CHINA — Without the large crowds associated with a traditional Maine Maple Sunday, Doug Tibbetts relished an opportunity to provide a more comprehensive tour of Raider’s Sugarhouse to visitors this weekend.

Doug and his wife, Gail, opened their Raider’s Sugarhouse to the public as part of the first Maine Maple Producers Weekend, which was started when Maine Maple Sunday was canceled for this year.

The traditional fourth-Sunday-in-March event did not happen this year due to the coronavirus pandemic, so the Maine Maple Producers Association created  the Maine Maple Producers Weekend.

“I like it actually better than Maine Maple Sunday because it wasn’t quite as busy, so I get to spend more time with the people here,” Doug Tibbetts said. “I enjoy just showing people what I do, and I love seeing people’s faces. They come in thinking it’s boring, but there’s a lot to it.”

Many local sugarhouses utilized the weekend to recoup financial losses, but the owners at Raider’s said the educational aspect of the weekend was just as important.

Doug and Gail Tibbetts were helped out by family friends Bob and Nancy Hall, who live down the road.


Gail Tibbetts, 60, and Nancy Hall, 58, sold maple syrup, sugar and other goodies in the front of the property, while Doug Tibbetts, 58, and Bob Hall, 57, gave tours of the sugarhouse, maple taps and more out back.

Bob Hall described himself as Doug Tibbetts’ “junior tour guide.”

“It’s really interesting,” Hall said. “Everyone just thinks you take it out of the tree and boil sap, but there’s so more much than that.”
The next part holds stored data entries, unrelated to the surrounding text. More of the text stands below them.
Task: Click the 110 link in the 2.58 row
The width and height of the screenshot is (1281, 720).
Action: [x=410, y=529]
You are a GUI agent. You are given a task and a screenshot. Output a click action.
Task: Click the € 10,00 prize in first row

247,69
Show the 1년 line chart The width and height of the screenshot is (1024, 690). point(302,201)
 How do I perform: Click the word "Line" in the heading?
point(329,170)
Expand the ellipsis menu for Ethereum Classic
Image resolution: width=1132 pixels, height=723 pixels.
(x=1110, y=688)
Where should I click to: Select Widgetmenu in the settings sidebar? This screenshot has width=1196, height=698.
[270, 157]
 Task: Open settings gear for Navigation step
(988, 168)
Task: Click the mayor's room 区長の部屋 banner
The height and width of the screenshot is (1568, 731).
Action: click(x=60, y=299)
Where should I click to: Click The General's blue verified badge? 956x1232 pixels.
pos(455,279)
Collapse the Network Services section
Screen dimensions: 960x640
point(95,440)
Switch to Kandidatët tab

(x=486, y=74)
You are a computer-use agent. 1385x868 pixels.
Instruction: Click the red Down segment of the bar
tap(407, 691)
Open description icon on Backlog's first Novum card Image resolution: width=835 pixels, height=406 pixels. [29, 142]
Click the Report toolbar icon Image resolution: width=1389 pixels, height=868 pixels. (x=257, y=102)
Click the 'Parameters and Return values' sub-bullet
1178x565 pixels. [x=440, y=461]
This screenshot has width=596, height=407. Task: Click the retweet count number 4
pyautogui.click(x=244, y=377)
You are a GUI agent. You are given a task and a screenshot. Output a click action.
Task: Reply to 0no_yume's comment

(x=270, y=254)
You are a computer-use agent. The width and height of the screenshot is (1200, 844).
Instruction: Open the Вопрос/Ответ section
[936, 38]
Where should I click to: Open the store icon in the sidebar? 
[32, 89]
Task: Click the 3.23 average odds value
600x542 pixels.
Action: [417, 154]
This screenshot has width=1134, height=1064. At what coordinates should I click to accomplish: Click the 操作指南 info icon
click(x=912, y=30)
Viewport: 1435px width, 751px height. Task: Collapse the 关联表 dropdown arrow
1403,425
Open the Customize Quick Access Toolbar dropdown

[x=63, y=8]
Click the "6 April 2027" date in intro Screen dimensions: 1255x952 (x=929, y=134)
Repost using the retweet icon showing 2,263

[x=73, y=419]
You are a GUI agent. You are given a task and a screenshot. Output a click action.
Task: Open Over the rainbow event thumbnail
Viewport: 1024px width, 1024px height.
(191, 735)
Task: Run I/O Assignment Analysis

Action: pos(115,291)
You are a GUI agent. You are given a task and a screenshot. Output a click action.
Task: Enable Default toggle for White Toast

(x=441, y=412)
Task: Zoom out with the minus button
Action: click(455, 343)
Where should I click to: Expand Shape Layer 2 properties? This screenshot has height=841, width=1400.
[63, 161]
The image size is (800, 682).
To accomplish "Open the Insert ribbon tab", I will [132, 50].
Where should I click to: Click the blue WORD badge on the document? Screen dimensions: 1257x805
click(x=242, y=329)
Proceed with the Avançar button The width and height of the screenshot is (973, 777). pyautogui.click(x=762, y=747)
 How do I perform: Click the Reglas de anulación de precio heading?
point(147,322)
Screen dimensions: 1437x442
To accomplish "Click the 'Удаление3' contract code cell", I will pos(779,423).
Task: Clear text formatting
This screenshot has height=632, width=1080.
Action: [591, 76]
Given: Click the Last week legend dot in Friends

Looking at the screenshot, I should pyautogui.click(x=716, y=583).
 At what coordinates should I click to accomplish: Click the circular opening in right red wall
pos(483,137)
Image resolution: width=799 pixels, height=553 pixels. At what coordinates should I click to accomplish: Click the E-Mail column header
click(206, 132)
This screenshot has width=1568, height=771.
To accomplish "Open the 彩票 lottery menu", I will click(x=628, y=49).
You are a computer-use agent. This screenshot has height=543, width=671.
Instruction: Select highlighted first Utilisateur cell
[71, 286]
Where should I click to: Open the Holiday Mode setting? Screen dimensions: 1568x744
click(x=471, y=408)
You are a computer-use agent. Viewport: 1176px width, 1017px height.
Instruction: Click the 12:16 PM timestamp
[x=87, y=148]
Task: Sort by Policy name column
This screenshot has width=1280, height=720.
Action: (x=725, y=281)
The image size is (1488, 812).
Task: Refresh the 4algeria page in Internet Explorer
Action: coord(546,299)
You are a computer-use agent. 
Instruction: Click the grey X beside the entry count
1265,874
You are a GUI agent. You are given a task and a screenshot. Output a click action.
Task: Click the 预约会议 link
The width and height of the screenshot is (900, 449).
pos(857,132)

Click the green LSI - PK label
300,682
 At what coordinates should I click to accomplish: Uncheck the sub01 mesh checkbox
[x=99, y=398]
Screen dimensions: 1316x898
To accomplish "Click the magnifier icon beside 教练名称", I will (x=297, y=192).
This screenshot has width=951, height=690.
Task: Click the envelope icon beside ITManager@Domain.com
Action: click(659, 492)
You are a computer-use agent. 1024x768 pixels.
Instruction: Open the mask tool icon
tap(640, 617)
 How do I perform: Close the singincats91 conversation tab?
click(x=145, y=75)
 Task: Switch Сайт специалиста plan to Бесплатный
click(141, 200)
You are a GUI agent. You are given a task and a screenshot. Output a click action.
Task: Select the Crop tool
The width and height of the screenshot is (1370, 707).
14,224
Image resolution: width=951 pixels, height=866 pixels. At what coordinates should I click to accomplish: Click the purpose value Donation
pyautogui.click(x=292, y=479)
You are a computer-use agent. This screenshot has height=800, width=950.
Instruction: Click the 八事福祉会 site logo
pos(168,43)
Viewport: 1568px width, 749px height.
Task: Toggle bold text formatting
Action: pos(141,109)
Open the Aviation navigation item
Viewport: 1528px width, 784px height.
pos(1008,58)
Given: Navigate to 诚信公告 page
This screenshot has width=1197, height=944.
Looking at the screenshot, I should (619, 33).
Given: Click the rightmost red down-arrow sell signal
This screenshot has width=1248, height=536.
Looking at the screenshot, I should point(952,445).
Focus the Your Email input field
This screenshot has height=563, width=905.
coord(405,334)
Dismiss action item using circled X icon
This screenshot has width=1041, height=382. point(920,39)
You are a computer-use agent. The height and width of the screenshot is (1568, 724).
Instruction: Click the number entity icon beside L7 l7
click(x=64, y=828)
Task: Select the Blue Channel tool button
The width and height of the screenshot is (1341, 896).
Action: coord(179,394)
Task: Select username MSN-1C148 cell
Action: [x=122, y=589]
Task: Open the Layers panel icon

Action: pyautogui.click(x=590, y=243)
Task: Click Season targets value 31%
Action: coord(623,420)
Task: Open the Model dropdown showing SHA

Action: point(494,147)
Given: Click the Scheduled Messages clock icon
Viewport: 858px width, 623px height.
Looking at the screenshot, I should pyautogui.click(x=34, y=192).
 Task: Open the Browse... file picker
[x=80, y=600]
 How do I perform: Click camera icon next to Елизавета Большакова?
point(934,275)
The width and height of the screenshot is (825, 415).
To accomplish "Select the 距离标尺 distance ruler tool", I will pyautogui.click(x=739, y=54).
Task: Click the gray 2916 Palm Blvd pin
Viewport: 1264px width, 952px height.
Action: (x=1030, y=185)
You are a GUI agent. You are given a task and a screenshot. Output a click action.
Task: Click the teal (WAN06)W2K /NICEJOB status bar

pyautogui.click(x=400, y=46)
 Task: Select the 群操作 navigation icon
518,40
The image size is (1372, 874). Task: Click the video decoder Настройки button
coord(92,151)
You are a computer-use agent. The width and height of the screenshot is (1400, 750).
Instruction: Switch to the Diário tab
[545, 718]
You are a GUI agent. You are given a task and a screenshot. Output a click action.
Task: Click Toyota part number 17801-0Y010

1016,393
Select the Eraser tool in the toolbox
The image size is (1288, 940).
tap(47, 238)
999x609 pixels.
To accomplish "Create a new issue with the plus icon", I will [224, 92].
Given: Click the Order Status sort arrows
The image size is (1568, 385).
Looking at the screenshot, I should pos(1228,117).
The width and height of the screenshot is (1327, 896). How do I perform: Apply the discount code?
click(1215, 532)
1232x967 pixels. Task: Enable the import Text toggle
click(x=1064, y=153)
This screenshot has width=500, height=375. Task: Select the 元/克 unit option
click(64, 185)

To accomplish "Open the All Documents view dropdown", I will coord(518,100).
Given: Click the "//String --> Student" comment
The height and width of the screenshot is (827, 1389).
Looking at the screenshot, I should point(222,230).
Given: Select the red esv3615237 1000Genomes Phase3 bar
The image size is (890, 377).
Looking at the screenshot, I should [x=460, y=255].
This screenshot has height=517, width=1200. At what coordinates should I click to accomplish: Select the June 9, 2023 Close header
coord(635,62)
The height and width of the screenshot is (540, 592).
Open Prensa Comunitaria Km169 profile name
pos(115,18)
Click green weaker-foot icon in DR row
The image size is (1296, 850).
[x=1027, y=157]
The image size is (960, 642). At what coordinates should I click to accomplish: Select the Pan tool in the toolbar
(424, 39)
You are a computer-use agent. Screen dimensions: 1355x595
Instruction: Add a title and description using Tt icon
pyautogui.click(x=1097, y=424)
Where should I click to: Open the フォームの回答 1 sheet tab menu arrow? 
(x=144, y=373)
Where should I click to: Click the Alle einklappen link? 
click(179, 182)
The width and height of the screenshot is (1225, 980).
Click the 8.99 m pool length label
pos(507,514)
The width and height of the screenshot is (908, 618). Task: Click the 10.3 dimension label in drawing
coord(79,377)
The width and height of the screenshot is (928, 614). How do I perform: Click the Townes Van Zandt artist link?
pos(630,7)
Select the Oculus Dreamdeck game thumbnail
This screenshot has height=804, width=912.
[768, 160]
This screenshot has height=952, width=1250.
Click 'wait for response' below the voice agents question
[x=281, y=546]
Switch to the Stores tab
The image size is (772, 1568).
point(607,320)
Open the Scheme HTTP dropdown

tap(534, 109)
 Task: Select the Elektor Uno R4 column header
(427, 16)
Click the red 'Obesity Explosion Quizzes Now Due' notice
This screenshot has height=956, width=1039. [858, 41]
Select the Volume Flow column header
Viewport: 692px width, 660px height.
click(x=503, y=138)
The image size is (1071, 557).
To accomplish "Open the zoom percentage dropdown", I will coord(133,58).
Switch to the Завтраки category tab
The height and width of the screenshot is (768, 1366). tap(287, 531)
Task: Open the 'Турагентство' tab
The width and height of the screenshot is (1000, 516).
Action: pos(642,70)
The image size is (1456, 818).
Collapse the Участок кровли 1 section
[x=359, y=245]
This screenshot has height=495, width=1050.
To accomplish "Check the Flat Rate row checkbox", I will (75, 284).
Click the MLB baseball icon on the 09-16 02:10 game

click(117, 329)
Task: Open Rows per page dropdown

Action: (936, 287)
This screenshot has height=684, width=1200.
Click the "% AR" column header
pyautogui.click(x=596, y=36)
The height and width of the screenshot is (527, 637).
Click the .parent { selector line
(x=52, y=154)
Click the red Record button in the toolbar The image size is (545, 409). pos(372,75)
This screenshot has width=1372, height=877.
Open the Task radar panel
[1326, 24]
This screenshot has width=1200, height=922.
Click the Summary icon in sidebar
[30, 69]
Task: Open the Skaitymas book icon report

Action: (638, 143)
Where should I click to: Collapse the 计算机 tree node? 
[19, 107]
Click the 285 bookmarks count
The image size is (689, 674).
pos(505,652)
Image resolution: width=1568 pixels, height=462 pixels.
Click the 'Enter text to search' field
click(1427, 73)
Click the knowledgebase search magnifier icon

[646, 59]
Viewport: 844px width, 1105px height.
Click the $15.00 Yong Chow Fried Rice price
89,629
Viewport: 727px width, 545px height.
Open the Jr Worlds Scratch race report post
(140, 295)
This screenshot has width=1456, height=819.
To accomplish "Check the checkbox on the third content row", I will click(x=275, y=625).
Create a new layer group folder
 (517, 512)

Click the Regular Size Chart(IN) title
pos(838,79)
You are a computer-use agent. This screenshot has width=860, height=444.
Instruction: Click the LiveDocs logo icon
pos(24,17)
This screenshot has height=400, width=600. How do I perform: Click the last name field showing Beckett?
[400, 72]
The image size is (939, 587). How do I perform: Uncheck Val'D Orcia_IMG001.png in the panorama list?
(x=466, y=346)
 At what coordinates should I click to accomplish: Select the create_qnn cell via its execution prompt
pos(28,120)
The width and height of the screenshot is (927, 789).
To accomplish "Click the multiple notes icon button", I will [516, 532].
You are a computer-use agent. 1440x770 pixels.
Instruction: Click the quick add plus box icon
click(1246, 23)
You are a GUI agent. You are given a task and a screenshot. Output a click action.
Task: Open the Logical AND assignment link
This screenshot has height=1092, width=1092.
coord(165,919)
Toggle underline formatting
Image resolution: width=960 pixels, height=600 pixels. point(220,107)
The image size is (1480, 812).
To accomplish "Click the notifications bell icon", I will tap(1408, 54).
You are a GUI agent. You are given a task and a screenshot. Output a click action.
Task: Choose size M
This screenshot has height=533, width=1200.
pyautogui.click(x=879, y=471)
Nancy Hall said it is important to learn “where it comes from and how you make it.”

Janet Nadeau, 65, of Winslow was the first visitor Sunday morning. Nadeau said she remembered bringing her daughter, Shanna, now 37, to Maine Maple Sunday every year, at a variety of sugarhouses.

For the past 25 years, Nadeau has attended Maine Maple Sundays on and off with her daughter or as a host mother to foreign-exchange students, to give them a “complete Maine experience.”


Marcia Wranosky of China passes stacked wood Sunday during Maine Maple Producers Weekend at Raider’s Sugarhouse in China. Guests toured the sugarhouse and new sugar grove during the two-day event. Buy this Photo

Nadeau, who works as a behavioral health professional at Western Maine Behavioral Health, said she went to Raider’s for the first time Sunday and came away impressed.

“I thoroughly enjoyed it,” Nadeau said, echoing Doug Tibbetts’ idea of how the fall weekend tours were more personal. “I work all week, and on the weekends I like to get out and enjoy nature.”

Doug and Gail Tibbetts have about 1,200 taps across 50 acres. Some of the taps are on their land, or they pay a stipend for taps on other people’s land.

The couple say their maple escapades began when their sons were young. The family moved to China from Portland in 2003, and began tapping into their property’s maple trees the following year. Their sons Cameron and Glen are now 25 and 22, respectively.

“We just realized we had a lot of trees and started tapping,” Gail Tibbetts said. “It was all a family thing, and eventually (Cameron and Glen) moved on and we decided to be a business.”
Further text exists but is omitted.